EXERCISE BRIEF:
Print nothing but the lines below starting at the line that holds "Task: Dismiss the dialog with Cancel" and ending at the line that holds "has height=711, width=1568.", including both, each exactly as written.
· · · · ·
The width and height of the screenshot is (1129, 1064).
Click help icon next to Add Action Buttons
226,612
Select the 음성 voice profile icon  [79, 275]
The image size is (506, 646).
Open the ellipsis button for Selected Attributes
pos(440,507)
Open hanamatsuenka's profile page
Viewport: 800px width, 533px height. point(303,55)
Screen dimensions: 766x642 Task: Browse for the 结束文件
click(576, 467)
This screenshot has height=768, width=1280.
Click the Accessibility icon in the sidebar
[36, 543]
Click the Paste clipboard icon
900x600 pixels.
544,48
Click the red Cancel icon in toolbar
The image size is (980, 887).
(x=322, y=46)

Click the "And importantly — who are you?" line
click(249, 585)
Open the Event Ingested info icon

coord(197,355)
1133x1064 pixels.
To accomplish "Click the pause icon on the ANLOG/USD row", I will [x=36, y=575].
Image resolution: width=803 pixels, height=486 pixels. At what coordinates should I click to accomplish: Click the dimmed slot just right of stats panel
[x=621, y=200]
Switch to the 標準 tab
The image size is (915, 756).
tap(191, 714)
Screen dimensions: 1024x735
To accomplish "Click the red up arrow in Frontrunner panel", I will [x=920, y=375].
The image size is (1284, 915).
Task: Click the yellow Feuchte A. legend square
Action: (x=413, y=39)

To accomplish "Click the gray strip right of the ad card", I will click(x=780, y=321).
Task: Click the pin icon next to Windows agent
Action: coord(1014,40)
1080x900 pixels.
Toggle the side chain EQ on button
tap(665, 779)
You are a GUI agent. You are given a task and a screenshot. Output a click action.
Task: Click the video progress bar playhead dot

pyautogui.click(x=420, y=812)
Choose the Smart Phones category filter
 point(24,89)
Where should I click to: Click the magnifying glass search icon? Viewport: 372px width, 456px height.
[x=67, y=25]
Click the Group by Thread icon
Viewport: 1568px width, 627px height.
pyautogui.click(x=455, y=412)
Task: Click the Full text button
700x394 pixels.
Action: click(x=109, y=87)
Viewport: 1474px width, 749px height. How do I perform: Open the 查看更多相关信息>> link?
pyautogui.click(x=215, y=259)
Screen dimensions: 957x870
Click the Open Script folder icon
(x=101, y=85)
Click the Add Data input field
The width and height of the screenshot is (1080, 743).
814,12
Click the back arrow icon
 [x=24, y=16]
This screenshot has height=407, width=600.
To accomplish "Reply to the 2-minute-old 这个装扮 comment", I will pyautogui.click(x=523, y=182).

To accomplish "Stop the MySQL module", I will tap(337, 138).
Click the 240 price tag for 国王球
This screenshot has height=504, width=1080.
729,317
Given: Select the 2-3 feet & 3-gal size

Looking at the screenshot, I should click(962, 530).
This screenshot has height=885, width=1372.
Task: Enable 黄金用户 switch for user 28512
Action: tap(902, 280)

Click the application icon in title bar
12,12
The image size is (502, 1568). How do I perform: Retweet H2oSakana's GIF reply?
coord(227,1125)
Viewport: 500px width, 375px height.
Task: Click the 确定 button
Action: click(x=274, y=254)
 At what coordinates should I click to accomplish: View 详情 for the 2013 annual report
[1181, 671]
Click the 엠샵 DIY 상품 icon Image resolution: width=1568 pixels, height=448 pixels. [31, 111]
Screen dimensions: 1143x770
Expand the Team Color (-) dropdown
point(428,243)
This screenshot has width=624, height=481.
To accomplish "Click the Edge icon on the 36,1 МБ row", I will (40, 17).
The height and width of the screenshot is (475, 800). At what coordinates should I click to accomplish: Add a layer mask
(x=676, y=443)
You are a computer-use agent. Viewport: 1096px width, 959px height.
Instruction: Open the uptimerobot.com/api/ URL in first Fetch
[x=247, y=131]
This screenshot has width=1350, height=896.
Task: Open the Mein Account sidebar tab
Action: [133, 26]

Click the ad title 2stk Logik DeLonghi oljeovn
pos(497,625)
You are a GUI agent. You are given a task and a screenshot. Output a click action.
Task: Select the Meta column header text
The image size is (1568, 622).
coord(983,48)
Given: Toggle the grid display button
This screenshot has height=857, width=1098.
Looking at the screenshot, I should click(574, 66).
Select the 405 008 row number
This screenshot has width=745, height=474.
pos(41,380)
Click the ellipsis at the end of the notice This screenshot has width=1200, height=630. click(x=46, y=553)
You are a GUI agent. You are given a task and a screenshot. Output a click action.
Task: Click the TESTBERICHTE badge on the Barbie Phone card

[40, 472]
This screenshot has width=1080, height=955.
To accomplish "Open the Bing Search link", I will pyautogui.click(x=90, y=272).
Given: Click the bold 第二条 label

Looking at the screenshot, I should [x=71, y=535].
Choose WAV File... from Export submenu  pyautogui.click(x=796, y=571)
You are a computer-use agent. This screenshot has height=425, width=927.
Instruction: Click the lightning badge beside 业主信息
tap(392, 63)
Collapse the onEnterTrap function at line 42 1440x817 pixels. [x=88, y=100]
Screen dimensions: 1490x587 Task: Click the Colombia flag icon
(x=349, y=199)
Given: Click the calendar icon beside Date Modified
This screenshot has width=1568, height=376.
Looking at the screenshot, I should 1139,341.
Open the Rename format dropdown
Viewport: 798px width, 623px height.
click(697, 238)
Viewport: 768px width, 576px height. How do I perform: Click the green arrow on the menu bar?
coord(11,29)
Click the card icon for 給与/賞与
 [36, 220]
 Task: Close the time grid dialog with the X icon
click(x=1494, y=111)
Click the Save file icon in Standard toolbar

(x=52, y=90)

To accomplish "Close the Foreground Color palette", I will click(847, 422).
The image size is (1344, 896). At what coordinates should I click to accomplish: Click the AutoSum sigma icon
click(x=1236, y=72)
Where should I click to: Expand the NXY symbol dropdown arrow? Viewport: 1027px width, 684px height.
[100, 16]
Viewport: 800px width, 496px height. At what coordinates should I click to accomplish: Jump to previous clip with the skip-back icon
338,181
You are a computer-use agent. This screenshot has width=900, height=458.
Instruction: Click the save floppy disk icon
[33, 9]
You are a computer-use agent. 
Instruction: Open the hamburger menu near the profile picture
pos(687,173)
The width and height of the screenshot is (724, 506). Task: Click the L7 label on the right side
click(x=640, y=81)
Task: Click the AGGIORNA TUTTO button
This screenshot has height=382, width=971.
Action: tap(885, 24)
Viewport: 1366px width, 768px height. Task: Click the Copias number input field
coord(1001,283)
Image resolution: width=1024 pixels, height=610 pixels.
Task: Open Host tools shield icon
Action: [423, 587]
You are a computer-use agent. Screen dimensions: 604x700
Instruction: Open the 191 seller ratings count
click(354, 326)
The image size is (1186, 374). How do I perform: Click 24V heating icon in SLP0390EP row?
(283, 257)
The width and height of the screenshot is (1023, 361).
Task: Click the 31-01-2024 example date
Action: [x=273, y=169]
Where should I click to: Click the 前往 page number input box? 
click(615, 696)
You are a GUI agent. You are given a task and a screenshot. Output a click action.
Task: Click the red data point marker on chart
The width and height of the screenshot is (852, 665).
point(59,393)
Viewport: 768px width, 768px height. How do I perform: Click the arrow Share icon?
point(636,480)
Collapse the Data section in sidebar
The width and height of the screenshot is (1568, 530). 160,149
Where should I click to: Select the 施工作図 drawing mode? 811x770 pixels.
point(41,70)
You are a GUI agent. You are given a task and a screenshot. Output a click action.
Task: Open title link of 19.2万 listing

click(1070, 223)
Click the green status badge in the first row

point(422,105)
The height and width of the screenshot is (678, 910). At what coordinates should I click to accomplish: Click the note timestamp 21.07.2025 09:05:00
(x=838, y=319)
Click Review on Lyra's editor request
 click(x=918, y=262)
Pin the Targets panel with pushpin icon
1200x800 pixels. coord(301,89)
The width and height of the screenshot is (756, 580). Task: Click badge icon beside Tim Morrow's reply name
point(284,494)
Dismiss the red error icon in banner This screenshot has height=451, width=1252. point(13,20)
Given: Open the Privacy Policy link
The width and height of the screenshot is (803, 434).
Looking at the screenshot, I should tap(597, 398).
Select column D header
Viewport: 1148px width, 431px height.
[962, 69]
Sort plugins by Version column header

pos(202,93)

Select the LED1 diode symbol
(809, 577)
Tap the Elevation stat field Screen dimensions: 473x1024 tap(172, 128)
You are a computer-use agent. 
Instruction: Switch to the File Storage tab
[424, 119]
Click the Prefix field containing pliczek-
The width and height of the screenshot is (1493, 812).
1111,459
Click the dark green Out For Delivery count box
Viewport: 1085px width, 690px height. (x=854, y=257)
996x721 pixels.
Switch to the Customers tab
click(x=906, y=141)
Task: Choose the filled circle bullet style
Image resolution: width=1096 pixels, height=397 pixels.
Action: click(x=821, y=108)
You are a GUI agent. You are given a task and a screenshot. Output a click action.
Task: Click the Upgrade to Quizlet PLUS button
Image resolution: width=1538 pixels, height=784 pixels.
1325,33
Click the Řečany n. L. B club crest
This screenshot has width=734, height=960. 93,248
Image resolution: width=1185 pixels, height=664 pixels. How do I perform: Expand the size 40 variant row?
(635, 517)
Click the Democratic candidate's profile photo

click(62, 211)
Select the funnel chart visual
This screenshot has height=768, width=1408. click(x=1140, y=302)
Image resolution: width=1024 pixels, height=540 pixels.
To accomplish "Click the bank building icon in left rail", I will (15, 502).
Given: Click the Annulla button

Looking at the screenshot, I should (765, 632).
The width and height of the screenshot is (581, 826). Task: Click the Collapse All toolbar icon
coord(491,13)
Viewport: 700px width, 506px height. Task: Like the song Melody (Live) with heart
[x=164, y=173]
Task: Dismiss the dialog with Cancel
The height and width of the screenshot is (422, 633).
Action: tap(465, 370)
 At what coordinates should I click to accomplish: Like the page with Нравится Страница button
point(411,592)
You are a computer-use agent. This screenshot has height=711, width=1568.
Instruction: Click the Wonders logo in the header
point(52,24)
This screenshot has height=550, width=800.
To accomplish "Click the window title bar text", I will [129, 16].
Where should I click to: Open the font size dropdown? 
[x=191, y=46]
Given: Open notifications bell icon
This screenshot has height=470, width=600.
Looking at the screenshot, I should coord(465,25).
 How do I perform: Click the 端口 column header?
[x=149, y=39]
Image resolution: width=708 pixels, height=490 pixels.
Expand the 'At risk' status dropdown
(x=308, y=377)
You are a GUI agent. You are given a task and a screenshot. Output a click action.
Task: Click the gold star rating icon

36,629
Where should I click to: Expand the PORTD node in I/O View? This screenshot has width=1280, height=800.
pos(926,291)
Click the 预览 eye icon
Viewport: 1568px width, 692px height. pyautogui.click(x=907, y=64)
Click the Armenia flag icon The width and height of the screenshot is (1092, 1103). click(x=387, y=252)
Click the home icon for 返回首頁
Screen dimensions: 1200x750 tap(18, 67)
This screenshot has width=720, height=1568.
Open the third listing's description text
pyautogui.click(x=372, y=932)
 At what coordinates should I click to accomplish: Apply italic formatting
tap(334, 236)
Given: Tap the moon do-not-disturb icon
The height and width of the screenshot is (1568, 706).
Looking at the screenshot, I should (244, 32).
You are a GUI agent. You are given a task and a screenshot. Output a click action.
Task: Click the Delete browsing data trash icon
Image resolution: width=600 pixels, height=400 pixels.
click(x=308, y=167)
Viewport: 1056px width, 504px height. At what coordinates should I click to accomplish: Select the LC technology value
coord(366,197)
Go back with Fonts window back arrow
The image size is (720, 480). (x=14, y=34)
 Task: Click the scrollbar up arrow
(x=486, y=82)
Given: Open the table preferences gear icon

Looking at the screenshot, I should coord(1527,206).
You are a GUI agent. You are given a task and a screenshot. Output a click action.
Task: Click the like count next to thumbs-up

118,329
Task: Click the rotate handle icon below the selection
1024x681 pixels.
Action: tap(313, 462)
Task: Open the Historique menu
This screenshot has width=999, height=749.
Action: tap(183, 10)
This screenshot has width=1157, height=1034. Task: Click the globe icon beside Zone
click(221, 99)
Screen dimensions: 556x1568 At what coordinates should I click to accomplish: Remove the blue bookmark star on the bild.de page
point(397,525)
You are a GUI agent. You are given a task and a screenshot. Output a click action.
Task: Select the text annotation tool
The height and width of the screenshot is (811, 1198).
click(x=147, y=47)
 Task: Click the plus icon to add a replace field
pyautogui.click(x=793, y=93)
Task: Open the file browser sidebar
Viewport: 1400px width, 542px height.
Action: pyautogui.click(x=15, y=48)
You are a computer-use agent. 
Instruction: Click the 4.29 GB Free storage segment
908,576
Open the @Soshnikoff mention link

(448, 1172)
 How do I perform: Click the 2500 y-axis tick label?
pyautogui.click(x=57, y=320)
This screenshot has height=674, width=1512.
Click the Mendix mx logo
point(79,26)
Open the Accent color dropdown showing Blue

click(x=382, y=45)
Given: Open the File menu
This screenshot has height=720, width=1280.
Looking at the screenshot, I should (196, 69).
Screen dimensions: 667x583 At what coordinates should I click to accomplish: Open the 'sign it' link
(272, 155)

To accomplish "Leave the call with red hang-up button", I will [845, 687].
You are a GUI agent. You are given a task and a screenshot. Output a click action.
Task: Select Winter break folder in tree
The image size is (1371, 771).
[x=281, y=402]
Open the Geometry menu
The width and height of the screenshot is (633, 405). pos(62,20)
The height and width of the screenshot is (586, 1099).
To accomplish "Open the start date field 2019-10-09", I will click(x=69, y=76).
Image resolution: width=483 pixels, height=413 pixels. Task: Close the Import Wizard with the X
· · · · ·
TASK SOLUTION:
Task: Dismiss the dialog with Cancel
The height and width of the screenshot is (422, 633).
Action: tap(465, 370)
 At what coordinates should I click to accomplish: Like the page with Нравится Страница button
point(411,592)
You are a computer-use agent. This screenshot has height=711, width=1568.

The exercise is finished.